Land Registration Bill [Lords] – in a Public Bill Committee at 11:30 am on 11 December 2001.
I beg to move amendment No. 10, in page 4, line 24, leave out ''must, before'' and insert ''has until''.
With this it will be convenient to take amendment No. 11, in page 4, line 24, after ''registration'', insert ''to''.
The Bill imposes a duty to register title to a registrable estate, but that duty seems somewhat toothless, because on the face of it, there appears to be no direct sanction. The Minister is studying his notes carefully as I speak, and I imagine that he has an answer to my point. I regard this as a probing amendment, but I hope that he will come up with such a sanction, because it is an extraordinary state of affairs if that duty is toothless.
The position is the same as at present. If a title that should be registered on the first registration is not registered, the transaction comes to nothing and the buyer who fails to register does not get the title to the property that he would expect to have. The amendments suggest rewording that is consistent with a reasonable approach of encouraging people to undertake the duty, rather than waving a non-existent sword.

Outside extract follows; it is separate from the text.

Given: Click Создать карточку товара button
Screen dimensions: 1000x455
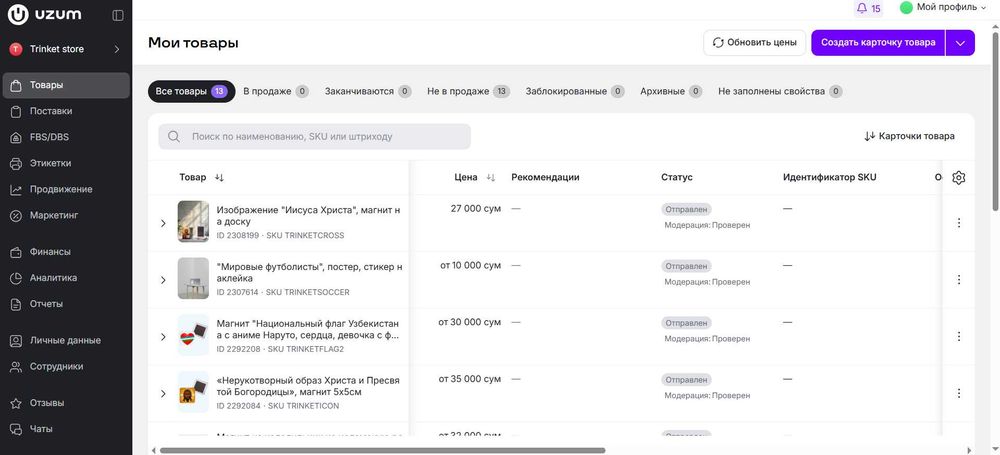Looking at the screenshot, I should [877, 42].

In practice, if a buyer applies for first registration out of time, the registrar makes an order permitting registration as a matter of course. I am informed that the Law Society, with all its experienced conveyancers on its specialist committee, cannot recall any case in which that has ever caused a difficulty.
As the hon. Gentleman has said, these are essentially drafting amendments and are apparently intended to make clause 6 more accurately reflect the nature of the obligation to apply for first registration. As a matter of drafting, I am unsure whether having until a specified time to do something is different from having to do something before such-and-such a time, which means that the amendment would not achieve its aim.
More importantly, accepting the amendment, which would change the wording established in the Land Registration Act 1997, would send the wrong signals about the Government's commitment to registration and could cause confusion. There should be no doubt about the fact that the Government want more land on the register. Since 1925, the effect of failure to register appears to have been sufficient encouragement to bring about registration. We want more land on the register, and the Bill is designed to bring that about. I see no need for the amendment and I hope that the hon. Gentleman will feel able to withdraw it.